Postado em 03/06/2011
por João Paulo Guadanucci
Enquanto se equilibra entre sujeitos com mochilas no vagão do metrô linha-verde, você tenta terminar o parágrafo. O livro, um pocket book comprado na Avenida Paulista por doze reais, não traz uma narrativa lá muito contagiante, mas é o que dava para carregar.
Quando um assento fica disponível, você conclui que não há problemas, pode se sentar, já que não há gestantes ou idosos nos arredores. Como se fosse uma gentileza, você se oferece para carregar uma das mochilas, mas na verdade busca apenas um apoio confortável para sua leitura.
Ao seu lado, uma moça tecla insistentemente o telefone celular e distrai sua atenção do protagonista do livro. O olhar se espicha, criminoso, para a telinha luminosa – já que você não conseguirá ler o que se propôs, ao menos pode se intrometer na existência alheia.
É nesse momento que vem a surpresa: um texto curto e instigante brilha na tela sensível a dedos impacientes – estivesse impresso em papel pólen e você não hesitaria em classificá-lo como um enigmático haikai. Durante o tempo em que tenta decodificar a matéria poética reluzente (algo que rima “trigo” com “abrigo”), você procura compreender se a moça é autora ou leitora do pequeno texto. Mas é tarde, chegou sua estação.

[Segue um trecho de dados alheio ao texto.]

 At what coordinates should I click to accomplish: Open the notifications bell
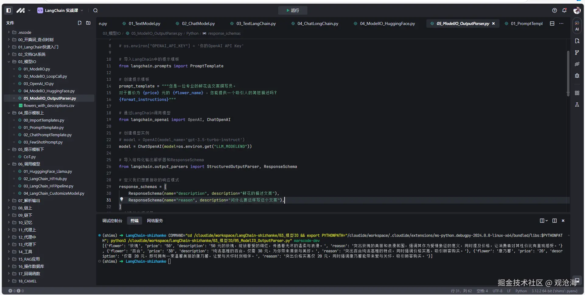click(564, 10)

No ascendente e apertado caminho de escadas rolantes rumo à luz do dia, você constata que a administração do metrô mantém poesias adesivadas nas paredes de concreto aparente. Pela primeira vez você não está convicto de que aquilo é uma bobagem, talvez porque o haikai do “trigo-abrigo” ainda reverbere como um mantra na sua cabeça. O último lance de escadas traz uma poesia do mesmo autor que, em prosa, tentara cativar sua atenção via pocket book. Só dá pra ler uma estrofe, solene, sobre o amor inatingível.
A rua oferece, como espetáculo para olhares atordoados, um banquete de letras nas mais diversas tipografias, cores e tamanhos – comparado a isso, o poema adesivado na parede do metrô parece acanhado. Placas de itinerário, restos de cartazes, letreiros de lojas, pichações. Sua vista, como defesa, acostumou-se a relevar quase tudo. Mas, num instante de descuido, ela se fixa numa frase escrita em um ponto de ônibus: um aforismo que comenta a suposta dor do anonimato. Algo nele lembra o lirismo do haikai no celular, a mesma suspensão do tempo, a mesma dissonância em relação ao ritmo das coisas. Será literatura?
“A literatura que escapa do livro” é uma manchete que você se recorda de ter lido em algum caderno cultural, talvez seis meses atrás. Já sentado na mesa de um bar, você força a memória – o artigo comentava a busca de escritores por novos suportes para seus textos: caixinhas de fósforo, redes sociais, neon, arquiteturas abandonadas, gelo, bordados, materiais, materiais, materiais.
As razões para essa inquietação literária aparecem de modo espontâneo, entre metrô e rua, nesse dia de coincidências; são constituídas pela experiência cotidiana, com suas novas configurações de tempo e espaço, às quais o corpo humano ora sucumbe, ora se entrega, com as quais geralmente se aflige.
Ao mesmo tempo em que o pocket book amarrotado na sua mão afirma que há lugar para o livro nos dias de hoje, uma força centrífuga leva a literatura para todo canto. Pois, assim como ocorre com outras linguagens artísticas, faz sentido que o texto vasculhe suportes que lhe caiam bem, alguns que nem foram inventados, outros que estavam lá, dando sopa.
Quando o encontro é bem-sucedido, sequer conseguimos imaginar esses entes – o texto, o suporte – existindo separadamente. É o que você pensa, enquanto gira uma bolacha de chopp entre os dedos, com uma coisa qualquer escrita.